Here at Long March Space, Zhang Hui nevertheless has dutifully separated the works into various groups, embedding in each a developing theme as reference. The “Listening” series features a painting of a relief sculpture of a face, a portrait painted in the style of a plaster sculpture, and similarly, a plaster ear. In the “Neon” series, the images move from the ripples and reflections of a puddle to twisting neon light tubes that in the next canvas merge into a woven object. Stepping beyond this imagery, one sees the evolutionary relationship of visual forms between these works. For example, the leap between the painting of the plaster portrait and ear is made from a trace of color. Such traces appear in nearly every work on view, making each painting’s reappearance in the next canvas difficult to ignore. Similar to how an object reveals its true form when parts of its surface have eroded or dissolved, through these traces painting shows itself to be an illusory construct, because in reality it is just layer upon layer of paint. If we look closely, evidence of this “reappearing” stratum is everywhere on Zhang’s canvases, which are like the sites of a geological investigation, each a display of how a painting forms.

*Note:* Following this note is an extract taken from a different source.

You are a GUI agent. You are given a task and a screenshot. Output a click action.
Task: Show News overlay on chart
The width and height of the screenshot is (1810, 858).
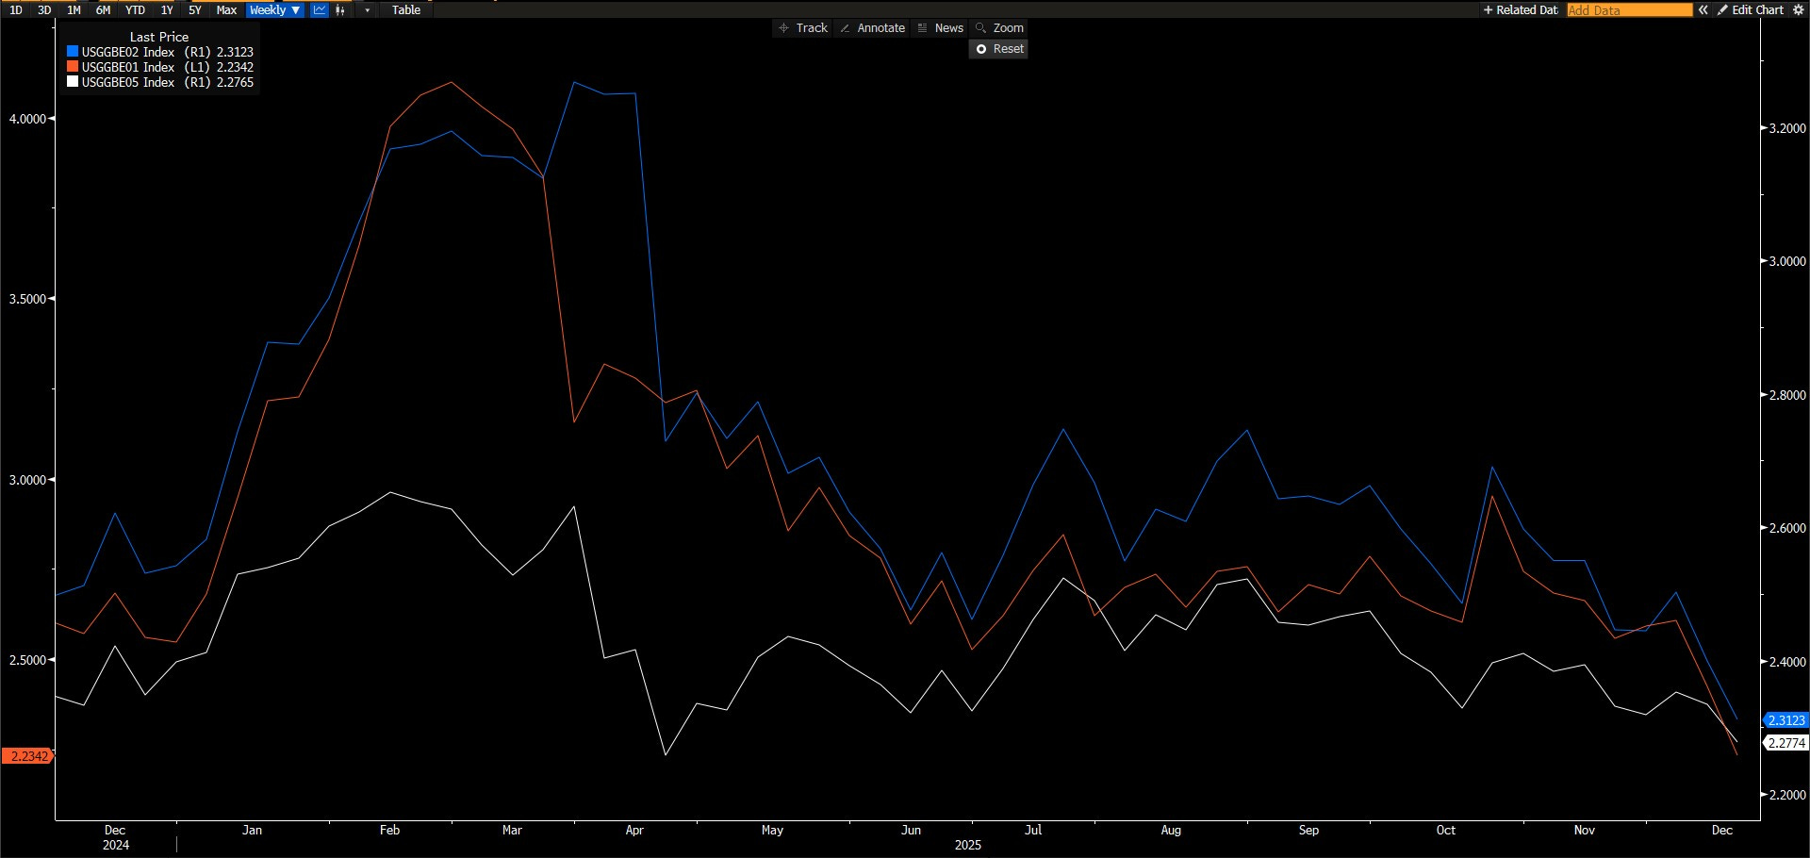(940, 28)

It is worth noting that as of late Zhang Hui has begun all of his works on a black surface. It is to “make myself understand that I’m working on an existing, non-empty foundation,” he says. When a canvas is not empty, instead perceived as an open space, a clearing— unlike emptiness, open space itself exists as matter— painting obtains the premise upon which to be trustworthy. Of course, this preexisting foundation is the visual framework that we have placed ourselves into, a contemporary art system built upon the principles of aesthetic correctness— of which political correctness is only a small part— and our methods and tastes of seeing are unconsciously determined and influenced by it. Against this backdrop, Zhang gradually peels away the layers like the skin of an onion, revealing the constructive nature of seeing, the quintessence of which is nothingness.
In this sense, “Groundless” shows us, without resorting to didacticism, that there is no ironclad truth, nor that inflexible thing called “painting.” Everything is a process of formation and disappearance, the intellectual perception of which must be based on experiential understanding of that open space of a canvas. Only when there is sufficient experience can the profound comprehension of nothingness follow.